I've read mixed opinions on the web so would be nice to hear from someone who has tried, or who currently has 2 or more pairs.

Cheers


----------



## dw1305 (10 May 2014)

Hi all,
I've never had much luck with 2 males of the same species, but you're all right with another pair of a different _Apistogramma_, preferably one with a different shape, like _A. panduro_ or _A. cacatuoides. Y_ou will need to put some caves at the other end of the tank from where your female _agassizii_ hangs out.

The other option is just to add more females, you need about a 30cm2 area for each female. I had a seven female harem _A. cacatuoides_, (with one male), and it was very entertaining watching them steal each others fry etc.

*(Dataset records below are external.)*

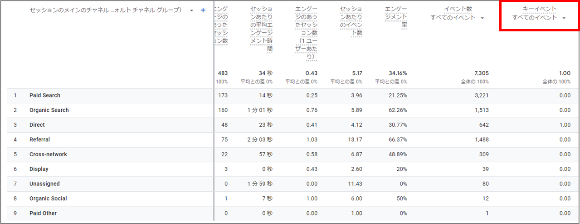Select the Organic Search channel row
This screenshot has width=580, height=224.
(x=49, y=110)
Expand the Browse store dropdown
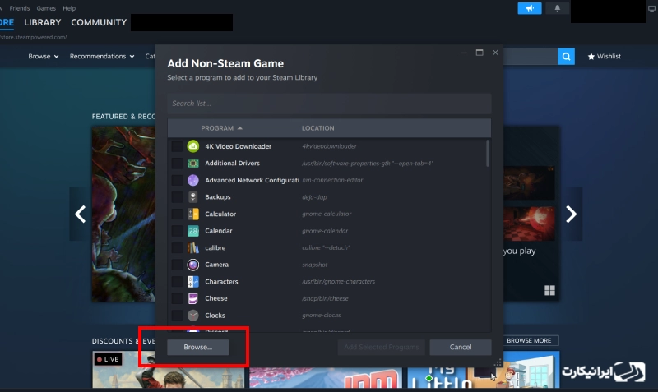Image resolution: width=658 pixels, height=392 pixels. point(44,57)
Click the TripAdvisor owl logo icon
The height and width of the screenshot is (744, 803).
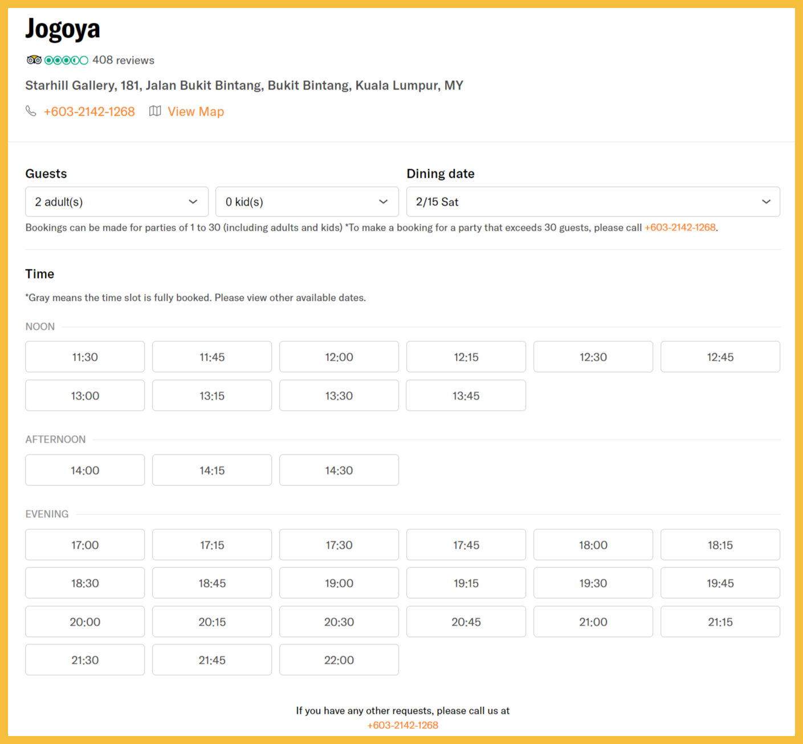[x=34, y=60]
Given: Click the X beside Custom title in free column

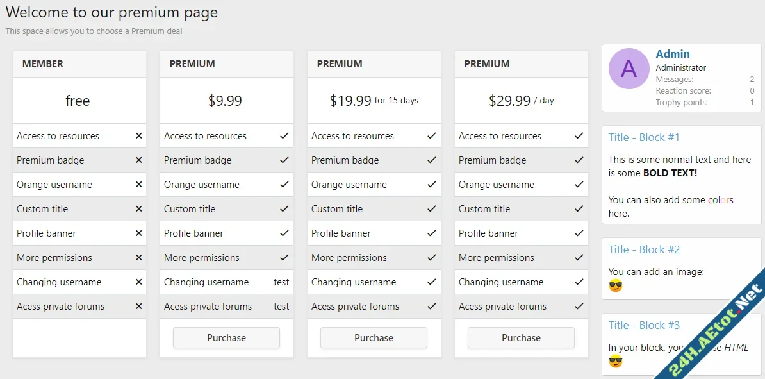Looking at the screenshot, I should [x=139, y=208].
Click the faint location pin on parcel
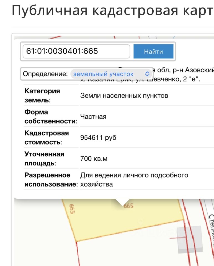214x266 pixels. coord(140,222)
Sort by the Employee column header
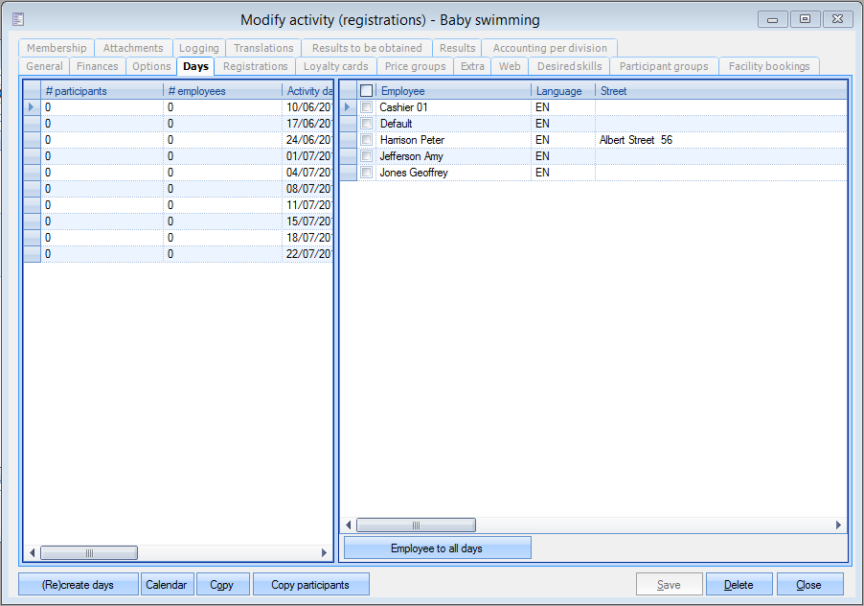The width and height of the screenshot is (864, 606). pos(452,91)
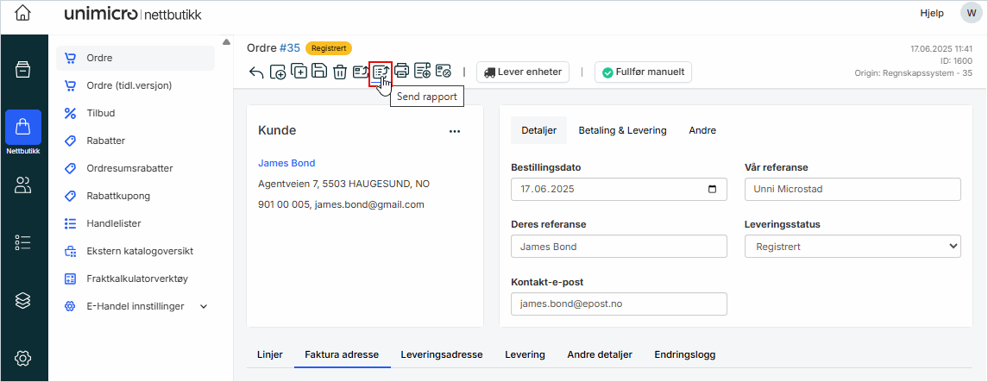Open the Bestillingsdato calendar picker
The height and width of the screenshot is (382, 988).
[x=712, y=190]
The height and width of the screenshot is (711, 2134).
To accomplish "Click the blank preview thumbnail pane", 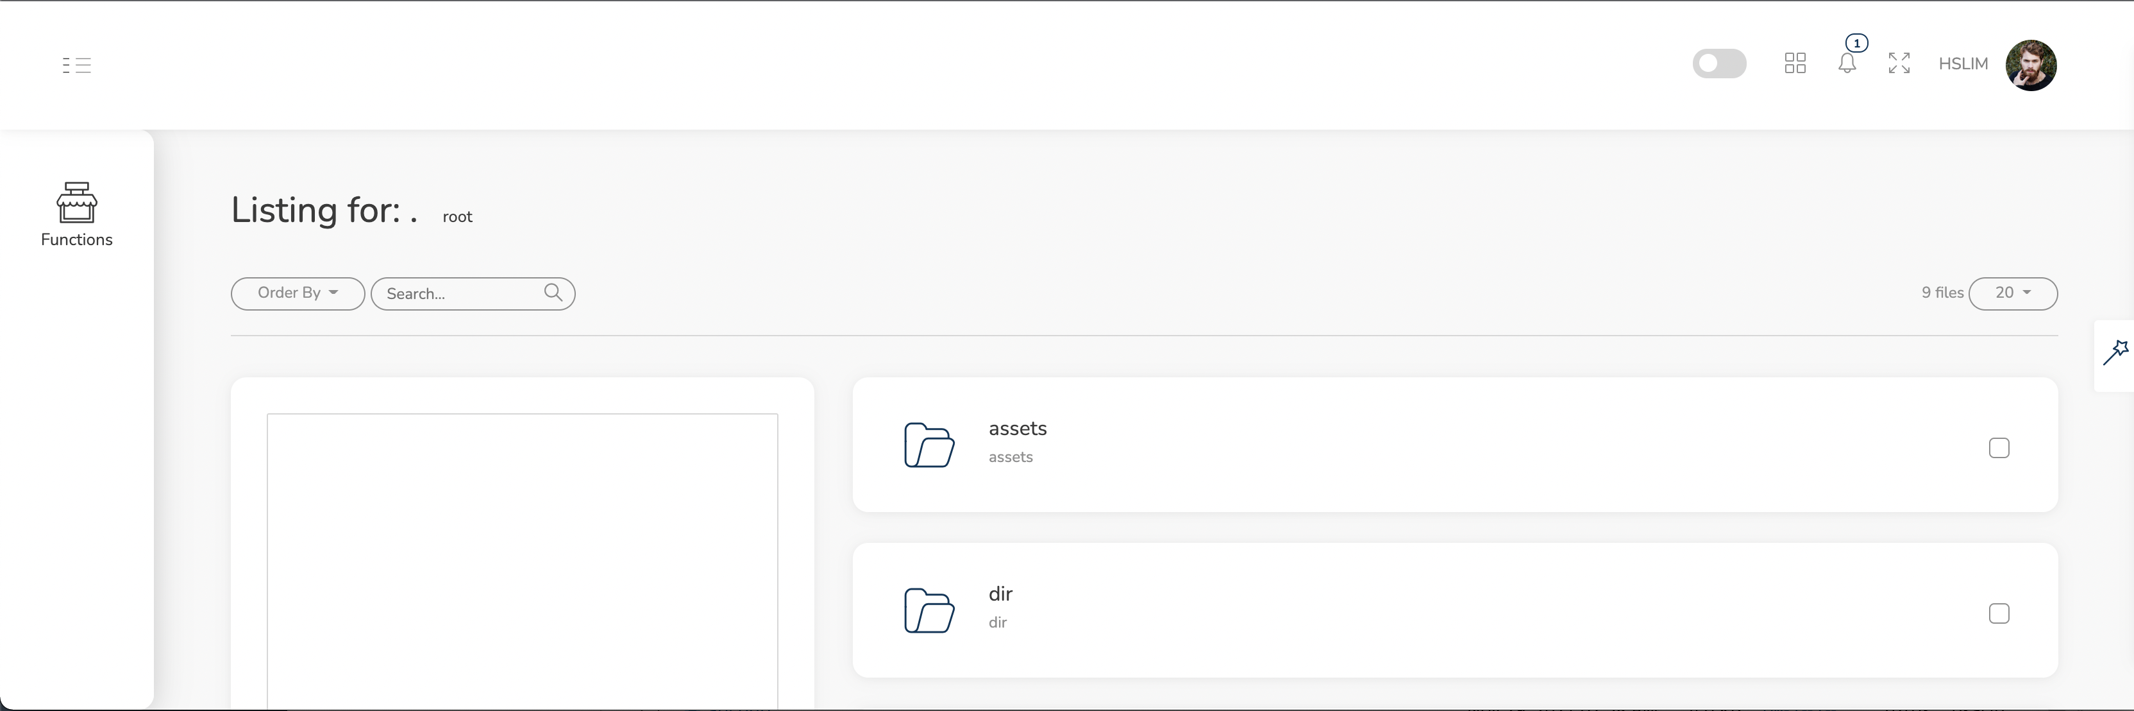I will (522, 561).
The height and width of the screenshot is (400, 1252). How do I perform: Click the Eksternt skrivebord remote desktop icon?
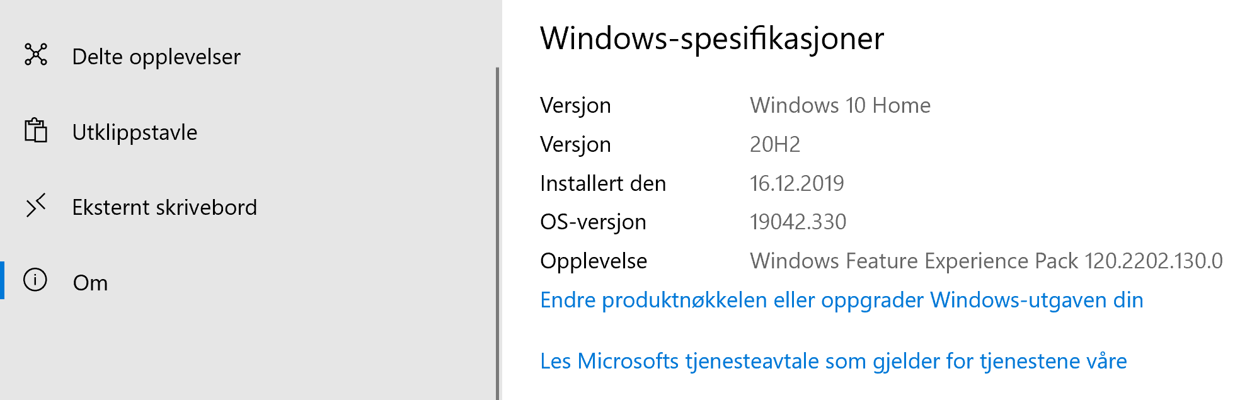point(36,206)
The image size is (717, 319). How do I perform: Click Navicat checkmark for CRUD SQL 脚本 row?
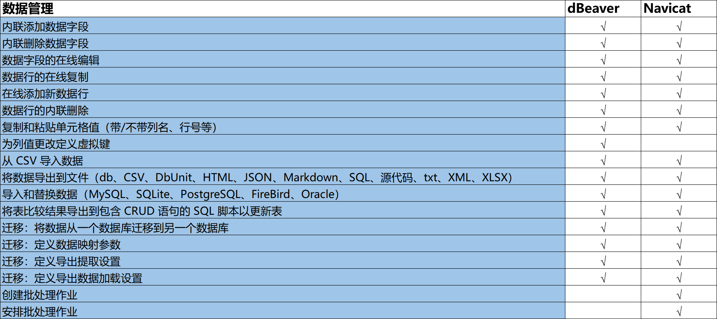679,211
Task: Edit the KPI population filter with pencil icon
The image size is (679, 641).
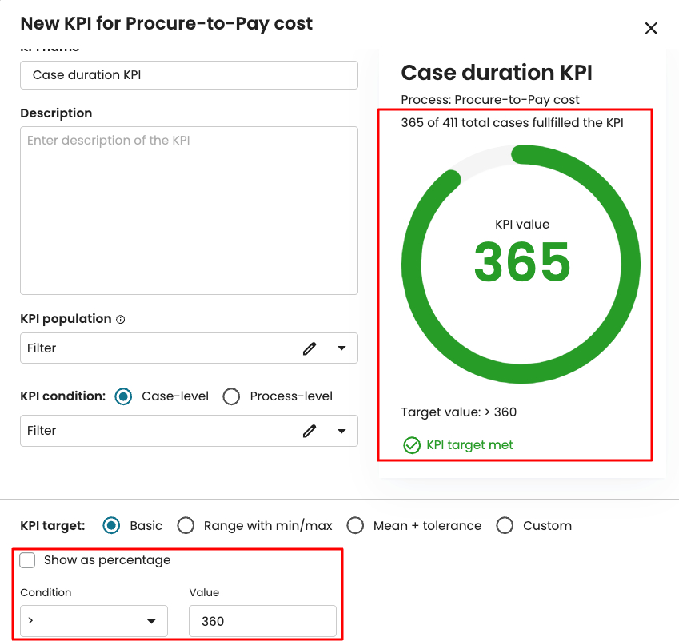Action: [x=310, y=348]
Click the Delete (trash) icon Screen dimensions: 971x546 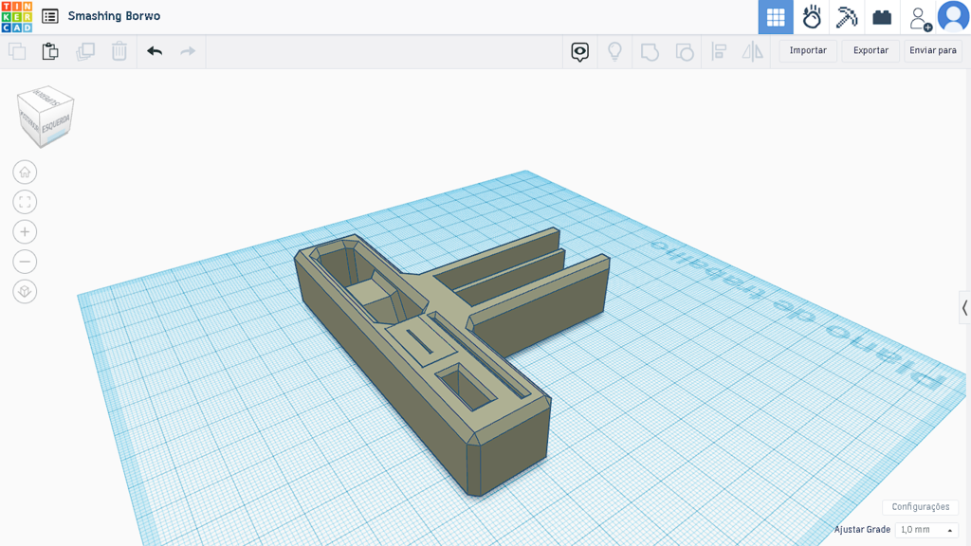pos(119,51)
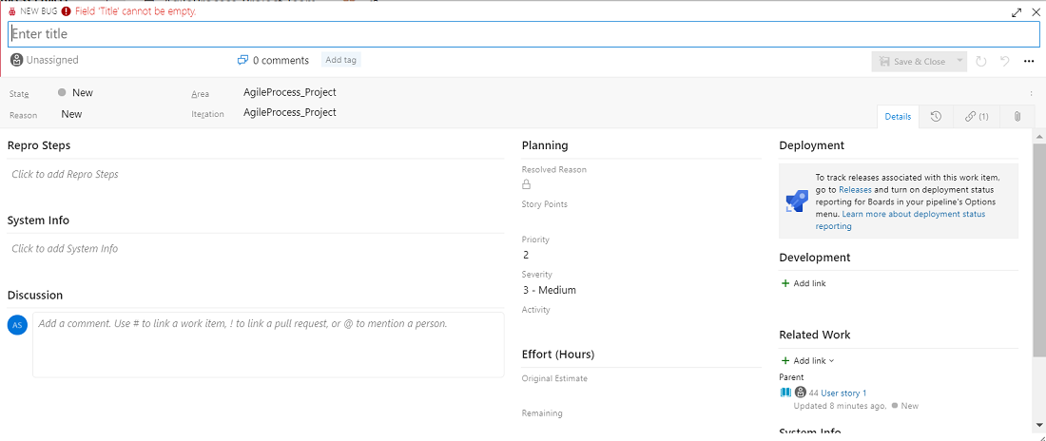Open the Severity field showing 3 - Medium
The width and height of the screenshot is (1046, 441).
[x=549, y=290]
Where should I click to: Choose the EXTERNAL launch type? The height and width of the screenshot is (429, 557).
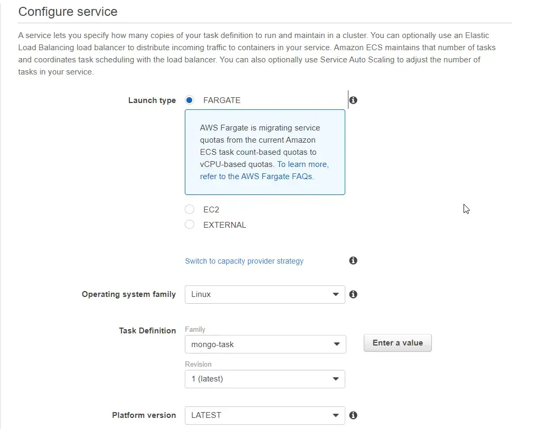(189, 225)
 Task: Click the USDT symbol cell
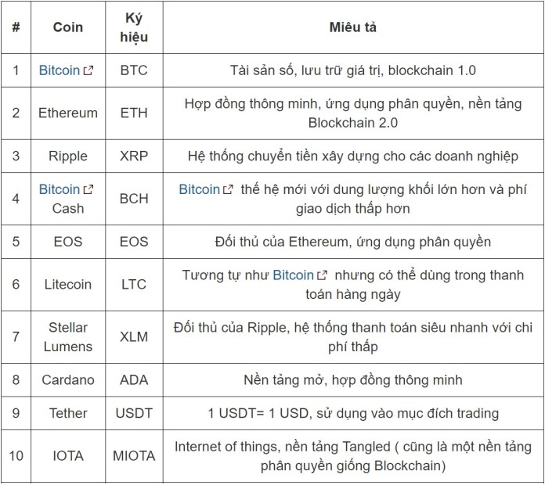click(x=134, y=414)
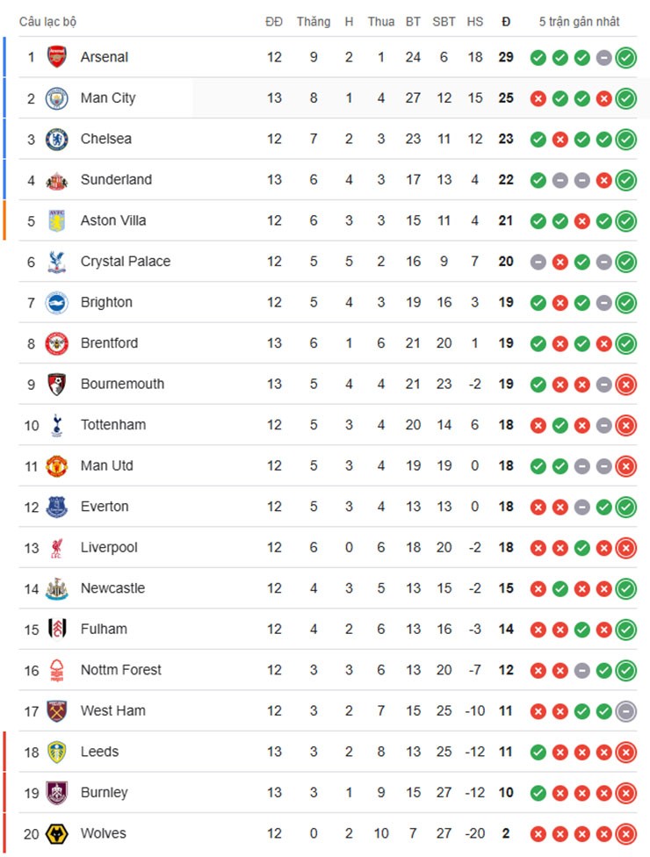Click the Thắng column header
The height and width of the screenshot is (857, 650).
point(314,21)
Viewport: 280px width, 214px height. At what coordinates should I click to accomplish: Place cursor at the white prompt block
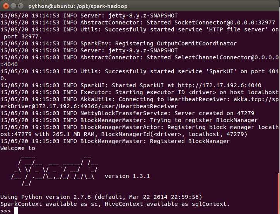[16, 211]
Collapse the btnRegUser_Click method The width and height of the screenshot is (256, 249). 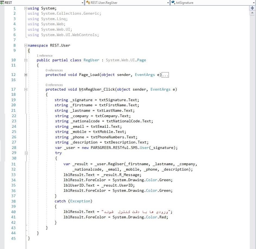[x=26, y=90]
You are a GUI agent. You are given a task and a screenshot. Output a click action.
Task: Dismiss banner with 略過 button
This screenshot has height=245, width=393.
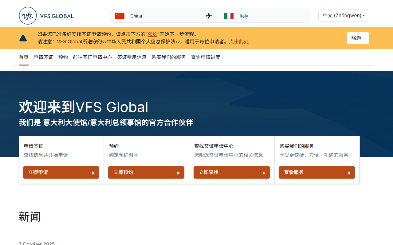tap(358, 38)
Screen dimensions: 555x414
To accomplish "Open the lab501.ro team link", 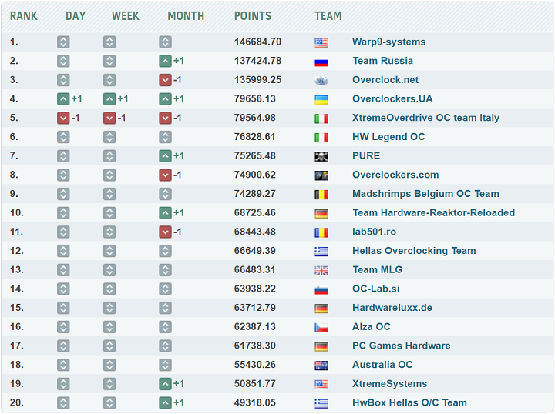I will coord(374,232).
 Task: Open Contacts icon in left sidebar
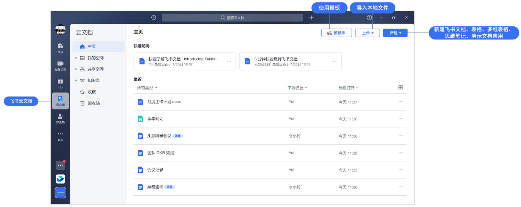(60, 118)
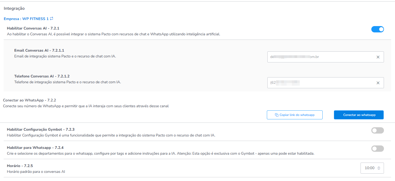This screenshot has width=395, height=181.
Task: Click the swap company icon beside WP FITNESS 1
Action: [x=52, y=18]
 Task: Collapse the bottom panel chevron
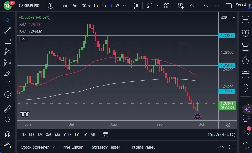point(221,147)

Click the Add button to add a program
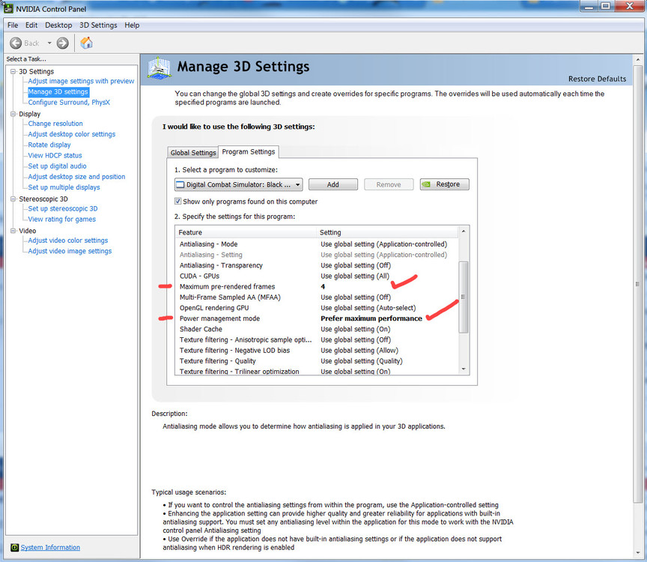332,184
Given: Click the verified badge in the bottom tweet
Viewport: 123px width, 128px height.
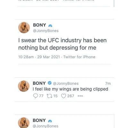Looking at the screenshot, I should 50,121.
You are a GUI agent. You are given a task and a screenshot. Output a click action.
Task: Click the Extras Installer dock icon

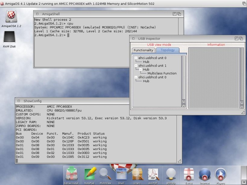pos(71,174)
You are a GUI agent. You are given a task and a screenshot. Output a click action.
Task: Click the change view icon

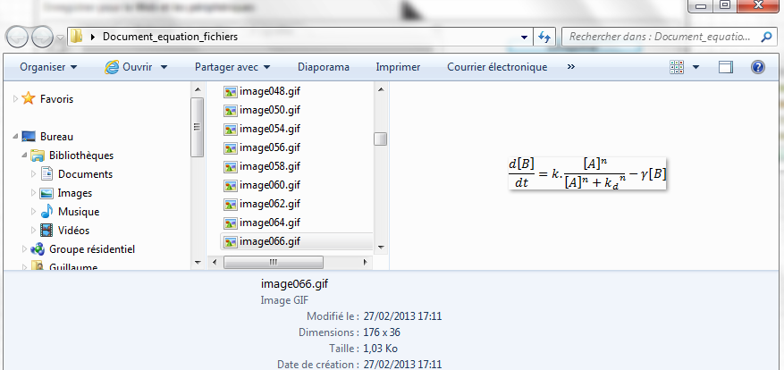click(677, 67)
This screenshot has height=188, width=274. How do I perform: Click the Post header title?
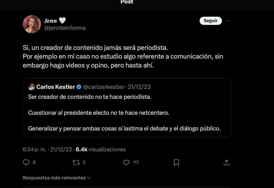tap(127, 2)
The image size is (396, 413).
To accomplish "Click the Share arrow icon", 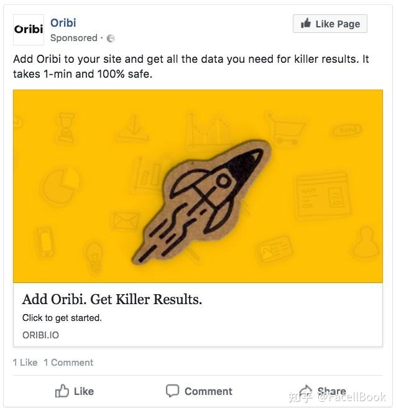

> I've read mixed opinions on the web so would be nice to hear from someone who has tried, or who currently has 2 or more pairs


Have a look at Mike Wise's posts on "Apistogramma Forums", he has a wealth of knowledge.

cheers Darrel


----------



## NC10 (11 May 2014)

Thanks for the reply Darrel.

It was cacatuoides we had in mind, previously had these, although I have seen some nijsseni's which I like the look of. These are online though, I'm not too keen on and have never bought blind via the post 

It will no doubt come down to what we see in the LFS's but there's no hurry, as long as I know it's possible to house another pair is good enough for me 

I'd really like a harem but I'd like a different pair more. Just for variety I suppose, but with each female needing a cave/territory I'd be pushing it having a pair and a harem, or two harem's. Plus a harem of these fire reds would bankrupt me, the next PAIR will no doubt be cheaper than one of these 

I'll go and have a look around that forum tomorrow, thanks for the help and info.


----------



## dw1305 (11 May 2014)

Hi all,  





> nijsseni's


 Are a bit tricky because they need really soft, acid water. A. _Panduro or A. baenschi _are similar to _nijsseni_, but a bit more tolerant of harder water. _A. cacatuoides _should be really straight forward to keep, and they are pretty mellow for a cichlid. The only real problem is that a lot of the really colourful ones (Triple Red, Orange Flash) are quite in-bred, and I would definitely have a look a them before buying.

cheers Darrel


----------



## Yo-han (14 May 2014)

Never had any problems with nijsseni. They bred and I had free swimming fry with a KH of 5-6


----------